Me bauticé el 17 de noviembre de 1996 en Samara, Rusia, e inmediatamente después de mi bautismo, me embargó el deseo de servir en una misión regular y traer almas a Jesucristo. Aguardé con avidez a que pasara un año para poder hablar con mi presidente de rama sobre la misión.

Llegado el momento, tuve las entrevistas necesarias y llené los formularios para la recomendación misional, pero entonces me di cuenta de que tenía un problema. Aunque llevaba dos años viviendo en Rusia, yo era ciudadano armenio y aún no había servido en el ejército de mi país, lo cual era mi obligación.
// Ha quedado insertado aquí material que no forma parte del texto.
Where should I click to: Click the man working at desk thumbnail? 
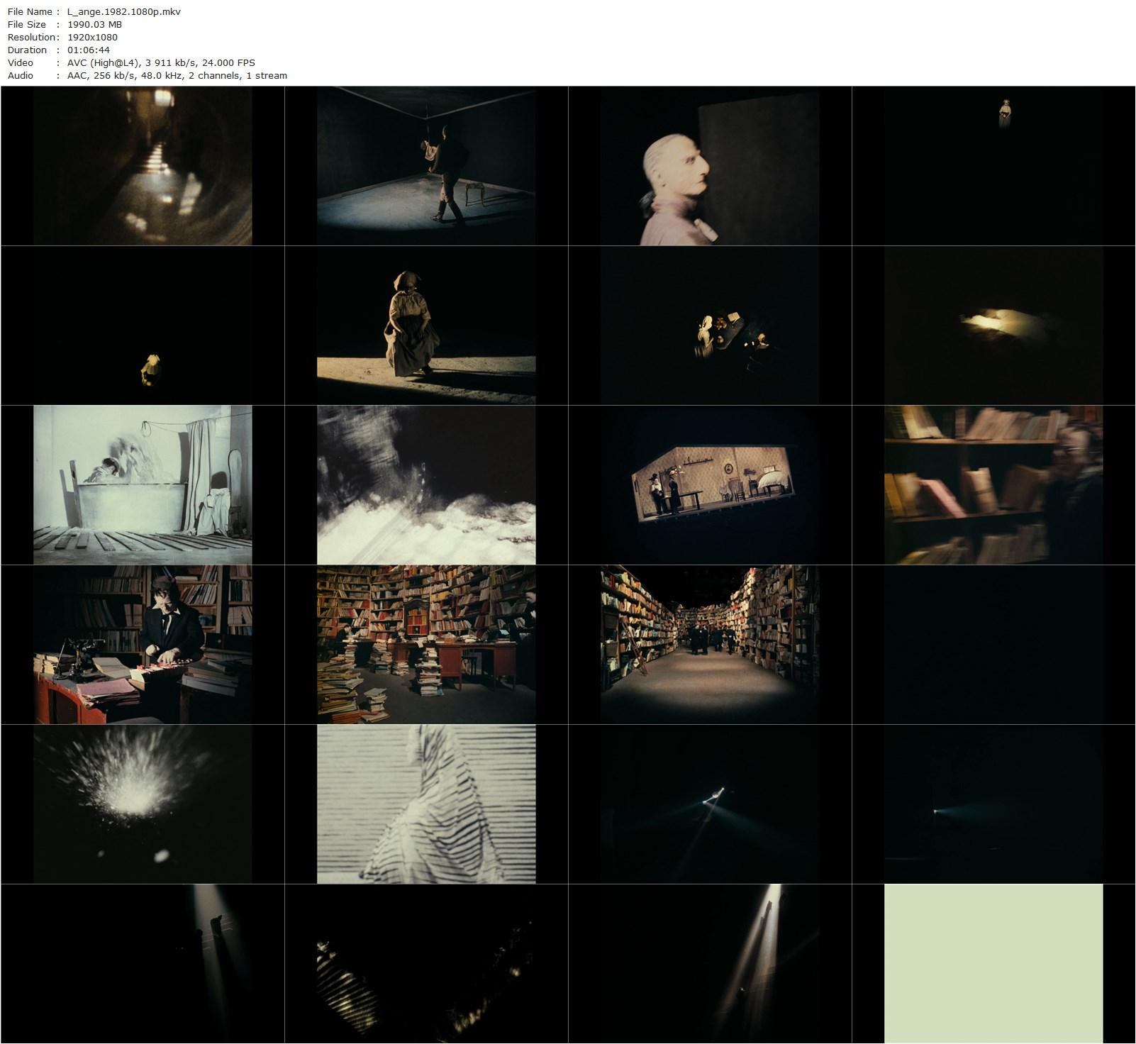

Comencé a orar y ayunar para que Dios abriera el camino para que pudiera servir en una misión. En marzo de 1998 fui llamado al servicio militar y tuve que regresar a Armenia. Confié en Dios, sabiendo que Él me amaba y quería que yo fuera obediente.

Mientras me hallaba en el ejército armenio, observé los convenios que había hecho y vivía la Palabra de Sabiduría. A menudo compartía mi testimonio con los demás soldados y oraba a lo largo del día. Ayunaba y le pedía a mi Padre Celestial que me protegiera, y también le pedí que pudiera servir en una misión regular lo antes posible.

Tras dos meses y medio en el ejército, enfermé y fui enviado al hospital, y cuando los médicos me exploraron, me sorprendió descubrir que tenía una dolencia del corazón, la cual creían que había tenido desde mi infancia y que ahora me estaba afectando a los pulmones, el hígado y el bazo. El cuerpo se me hinchaba y parecía como si hubiese aumentado mucho de peso.

El diagnóstico quería decir que posiblemente tuvieran que relevarme del ejército, pero la realidad de una enfermedad grave me asustaba; todo lo que podía hacer era confiar en que Dios me ayudara.

Después de un mes en el hospital, un miembro de la Iglesia armenio, el hermano Ararat, me visitó de forma inesperada y, junto con dos misioneros, me dio una bendición del sacerdocio.

Tres semanas más tarde, quedé relevado del ejército y no pasó mucho tiempo antes de sentirme lo suficientemente fuerte para servir en una misión.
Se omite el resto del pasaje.